Diplomatic Risks and Opportunities
For Nigeria, the bill raises immediate diplomatic questions:
- If passed, Nigeria could face real consequences: reduced U.S. assistance, visa restrictions on implicated officials, asset freezes, and heightened international scrutiny.
- Nigeria’s government may feel compelled to engage more deeply with U.S. lawmakers and international institutions to influence the narrative, clarify its actions, and potentially negotiate conditionality or carve-outs.
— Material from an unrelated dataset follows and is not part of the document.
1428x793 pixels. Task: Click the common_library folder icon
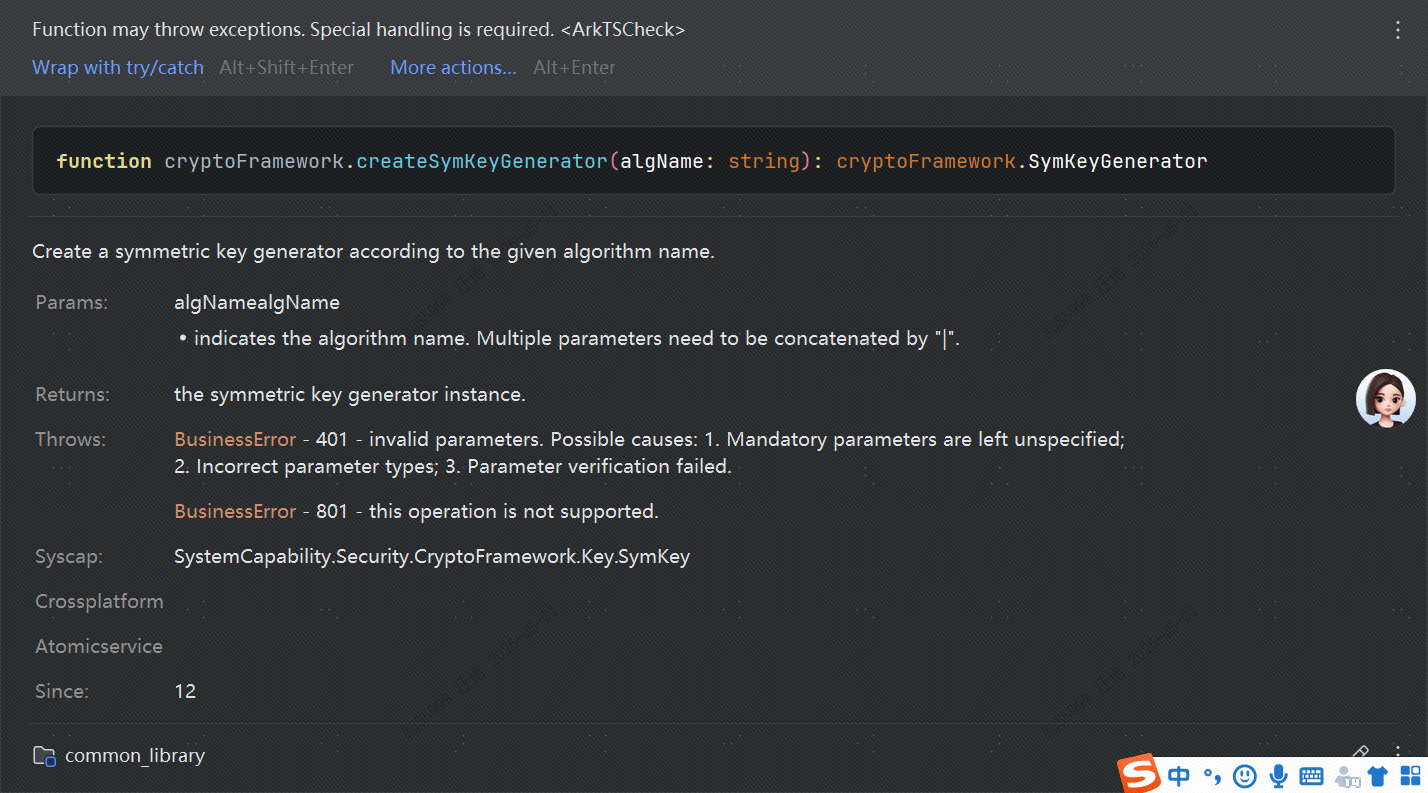[44, 756]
- The U.S. message is clear: internal policy decisions about blasphemy laws, religious enforcement, and human-rights protections now carry foreign-policy ramifications.
Why this matters
- Shift in U.S. leverage: The legislation signals a move toward individual accountability (targeted sanctions) rather than just state-level engagement, increasing pressure on Nigeria’s state and non-state actors alike.
- Image & governance nexus: For Nigeria, managing its international image is now tied to governance and security outcomes. How the country responds could influence investor confidence, foreign-assistance flows, and bilateral partnerships.
- Complex conflict environment: The backdrop of the bill is Nigeria’s multi-dimensional security crisis — insurgency, communal violence, terrorism, Sharia enforcement, inter-ethnic farmer/herder clashes meaning any policy response must be equally nuanced.
- Precedent setting: The legislation could set a precedent for U.S. action in other countries where religious freedom, blasphemy laws and state complicity are at issue — raising questions about sovereignty, external pressure and normative exports.
What happens next
- The bill remains under committee review. Senate debate, potential amendments and House alignment will determine its passage prospects.
- Nigeria’s executive and legislative branches will likely step up diplomatic outreach to the U.S., engage with religious-freedom organisations and civil society, and prepare response strategies both substantive (policy change) and narrative (public relations).
- Nigerian policymakers may need to address enforcement of blasphemy laws, carry out transparent investigations of religious-based violence, publish relevant data, and engage with civil-society stakeholders to signal responsiveness.
- From a communication standpoint, Nigeria will need to balance defending its sovereignty with acknowledging legitimate concerns, showing transparency, and proposing reform pathways, thereby avoiding a purely defensive posture.
In sum, Senator Ted Cruz’s push with the Nigeria Religious Freedom Accountability Act of 2025 marks a pivotal moment in U.S.–Nigeria relations. The bill elevates religious-freedom concerns to the fore of bilateral diplomacy, signalling that Nigeria’s internal legal frameworks and enforcement practices may now become a matter of external consequence. How Nigeria responds — through policy, diplomacy and governance reform — will influence not just its image, but its autonomy in managing its own security and human-rights agenda.